I also support the project of radical feminism to better resource girls and women, and to eliminate the social confines of what it means to be a girl or woman. Many of the girls I worked with had an overly narrow concept of what they could be. I’m haunted by one case in particular – a teen girl who was set to begin a medical pathway. She had already socially transitioned (using a male name and pronouns) but was unhappy. She told me that she had been happier as a girl, but when asked why she couldn’t accept herself as a girl, she told me that she didn’t want to have to go back to wearing dresses and growing her hair long. She lit up like it was Christmas day when I told her that girls are allowed to have short hair, wear baggy clothes and wear sneakers. She never came back for hormones.

 

It was that easy. Yet, I could be charged for “conversion therapy” for having that conversation with her - a young butch lesbian who’s now happy. And she’ll stay happy, with her body intact, if she doesn’t experience the systemic homophobic and misogynist oppression that my generation did. Postmodern trans activism, what we call “gender ideology”, is a clear example of homophobia and misogyny. This girl was one visit away from medical conversion into a “straight man”. I make no apologies for my anger about this, nor do I regret my many losses for saying so.

 

 

References

 

  1. American Psychiatric Association. (2013) Gender Identity Disorder. In Diagnostic and statistical manual of mental disorders IV 1994.

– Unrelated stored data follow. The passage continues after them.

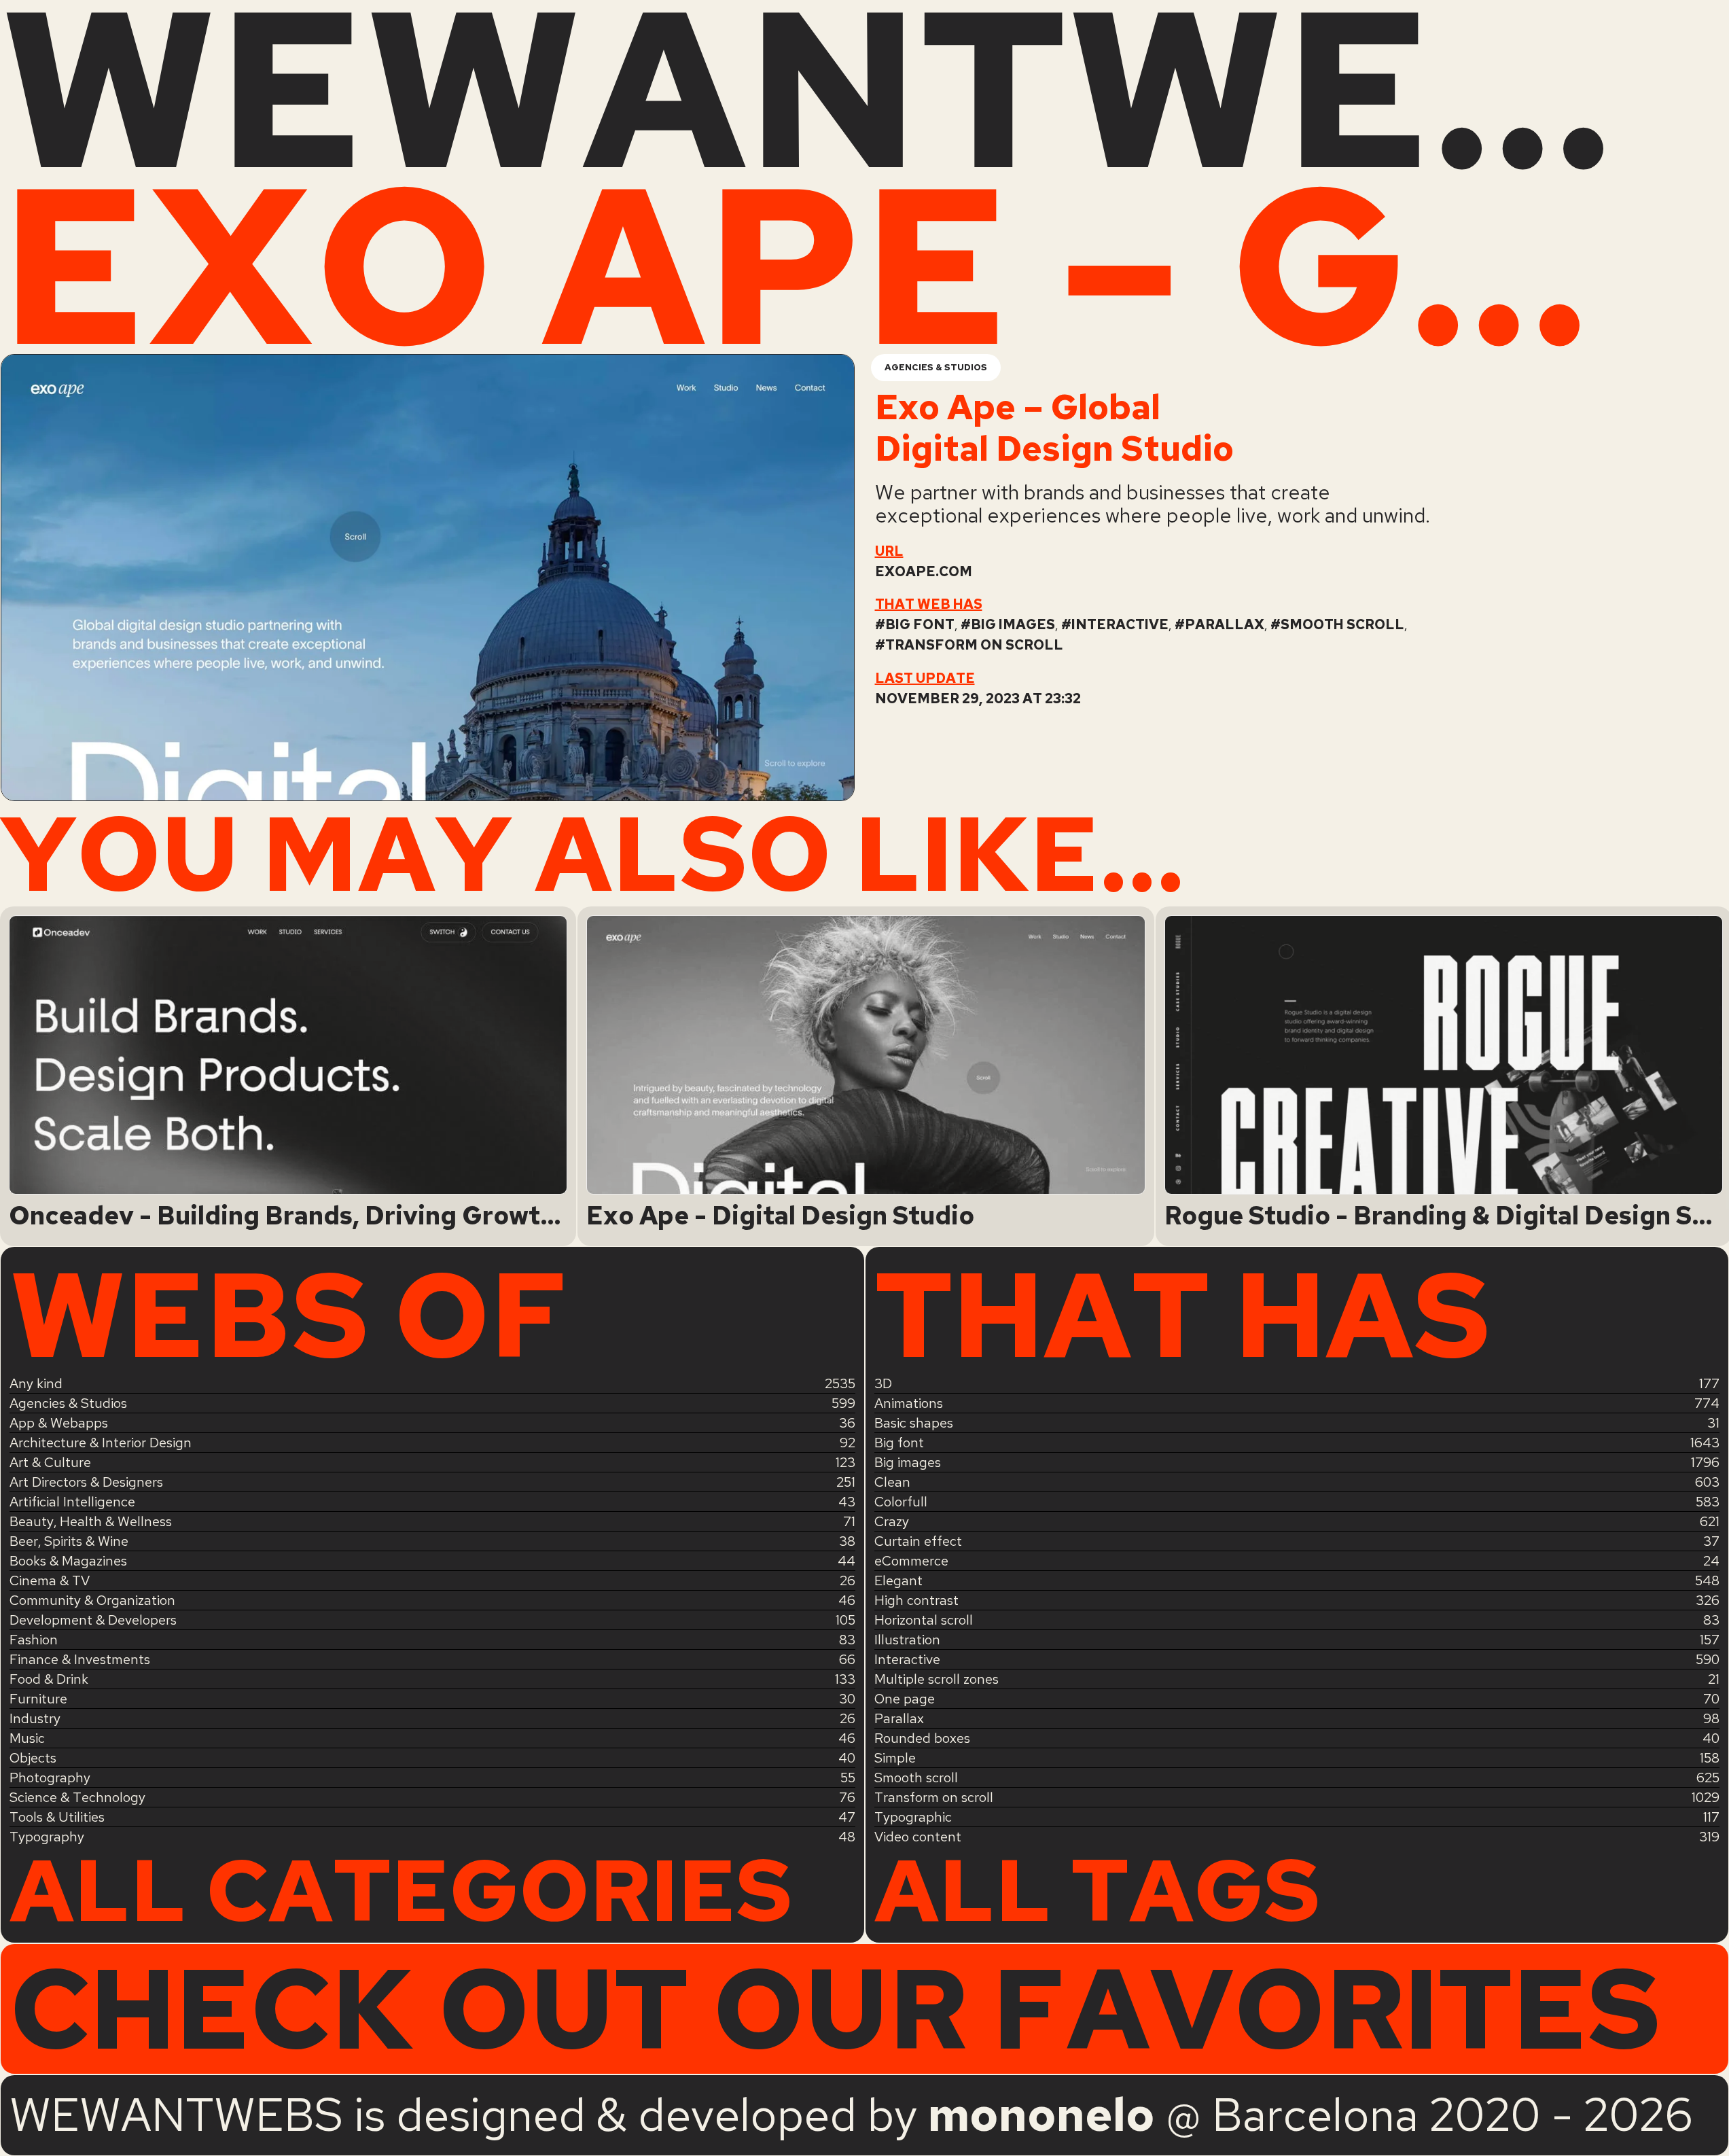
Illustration (907, 1639)
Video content (917, 1836)
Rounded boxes (922, 1738)
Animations (908, 1403)
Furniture (38, 1699)
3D (883, 1383)
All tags (1097, 1890)
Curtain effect (918, 1541)
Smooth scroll (1342, 624)
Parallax (1224, 624)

  2. Littman L (2019) Correction: Parent reports of adolescents and young adults perceived to show signs of a rapid onset of gender dysphoria. PLOS ONE 14(3): e0214157. https://doi.org/10.1371/journal.pone.0214157

  3. Stoller R. Sex and Gender: The Development of Masculinity and Femininity, Routledge. 1968

  4. Singh D, Bradley SJ, Zucker KJ. (2021) A Follow-Up Study of Boys With Gender Identity Disorder. Front Psychiatry. 2021 Mar 29;12:632784. doi: 10.3389/fpsyt.2021.632784. PMID: 33854450; PMCID: PMC8039393.

  5. Vasey PL, Bartlett NH. (2007) What can the Samoan "Fa'afafine" teach us about the Western concept of gender identity disorder in childhood? Perspect Biol Med. Autumn;50(4):481-90. doi: 10.1353/pbm.2007.0056. PMID: 17951883.

  6. Zucker, K. J., & Bradley, S. J. (1995) Gender Identity and Psychosexual Disorders and Children and Adolescents. Gilford Press.